Литмир - Электронная Библиотека
A
A

Если же погрузиться на более глубокий уровень сравниваемых сюжетов, то и там и там видим схожую двойственность, разрушенную целостность мира. В «Гамлете» это показано появлением Духа, Призрака отца в ночном, но реальном Эльсиноре. В «Жизели» это же демонстрируется явлением во втором акте призрачного ночного «белого балета», сменяющего дневной – и реальный – праздник. И там и там действие создает текст, уникальный словесный текст «Гамлета», уникальный хореографический текст «Жизели» – тот самый «белый балет», высшее достижение романтического балетного театра. И наконец, самое существенное: и там, и там в центре идеальная личность с возвышенным, но растерзанным сознанием, роковыми обстоятельствами поставленная между двух миров, этим и тем, реальным и потусторонним.

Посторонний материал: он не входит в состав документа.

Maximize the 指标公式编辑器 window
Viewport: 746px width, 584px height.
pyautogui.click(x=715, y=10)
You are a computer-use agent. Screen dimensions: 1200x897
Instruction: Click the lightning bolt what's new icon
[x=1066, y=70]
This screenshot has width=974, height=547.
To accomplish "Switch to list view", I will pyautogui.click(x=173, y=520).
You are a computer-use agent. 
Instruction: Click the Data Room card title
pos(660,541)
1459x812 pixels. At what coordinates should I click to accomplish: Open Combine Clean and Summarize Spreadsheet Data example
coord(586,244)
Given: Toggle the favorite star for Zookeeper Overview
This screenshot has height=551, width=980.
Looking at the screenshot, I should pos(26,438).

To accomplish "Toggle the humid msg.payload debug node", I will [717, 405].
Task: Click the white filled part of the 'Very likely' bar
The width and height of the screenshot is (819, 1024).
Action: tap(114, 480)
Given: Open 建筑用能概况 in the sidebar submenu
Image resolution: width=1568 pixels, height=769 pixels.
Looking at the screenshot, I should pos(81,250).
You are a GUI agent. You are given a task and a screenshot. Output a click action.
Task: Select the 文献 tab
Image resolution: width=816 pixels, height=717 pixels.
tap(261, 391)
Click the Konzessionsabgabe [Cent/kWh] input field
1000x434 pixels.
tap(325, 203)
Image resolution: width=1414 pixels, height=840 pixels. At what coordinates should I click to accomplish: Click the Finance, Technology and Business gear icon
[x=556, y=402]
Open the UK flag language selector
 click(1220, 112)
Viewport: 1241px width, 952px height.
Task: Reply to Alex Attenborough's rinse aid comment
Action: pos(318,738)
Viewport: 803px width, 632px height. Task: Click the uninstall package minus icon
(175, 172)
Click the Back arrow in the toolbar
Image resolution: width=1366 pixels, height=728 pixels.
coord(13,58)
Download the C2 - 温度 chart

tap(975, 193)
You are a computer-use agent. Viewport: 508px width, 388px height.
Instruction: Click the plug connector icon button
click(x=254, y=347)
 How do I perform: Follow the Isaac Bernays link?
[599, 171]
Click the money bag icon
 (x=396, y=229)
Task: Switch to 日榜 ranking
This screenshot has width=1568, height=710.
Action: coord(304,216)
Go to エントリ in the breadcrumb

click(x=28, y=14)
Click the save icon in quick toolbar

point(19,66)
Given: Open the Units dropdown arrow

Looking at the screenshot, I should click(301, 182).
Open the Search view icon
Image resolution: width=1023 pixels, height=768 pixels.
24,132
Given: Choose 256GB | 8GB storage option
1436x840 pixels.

Гамлет и Жизель, да, конечно, они два заглавных героя трагедии и балета. Но, может быть, используя несколько вольно аналогию, предложенную Баланчиным, скажем иначе: Гамлет и Офелия, балетная Офелия, которую мы видим в танцах Жизели. Тут даже ситуация совпадает: обе невесты, влюбленные в предполагаемых женихов, обе полны несказанной и беззащитной чистоты, обе легко гибнут, столкнувшись с грязью, обманом и ужасом жизни. Обе безумны. Сцена обезумевшей поющей Офелии, хотя и не показанная, но рассказанная – по законам елизаветинского театра, – самая поэтическая картина, когда-либо придуманная в искусстве. Сцена обезумевшей Жизели – самая волнующая из всех подобных сцен, когда-либо показанных в театре. Но, повторим, в ней тоже есть легкость, пушкинская легкость, есть поэзия, пушкинская поэзия, есть пение, хотя и надломленное, пение в жестах. А во втором акте, в акте вилис, Жизель-вилиса, попеременно возникающая из разных кулис, тоже ведь не вовсе избавилась от безумия конца первого акта (чуткие танцовщицы иногда это сознают), но тоже окружает неисчезнувшую безумную боль печальной поэзией нежнейших поз и бесшумных бесплотных движений.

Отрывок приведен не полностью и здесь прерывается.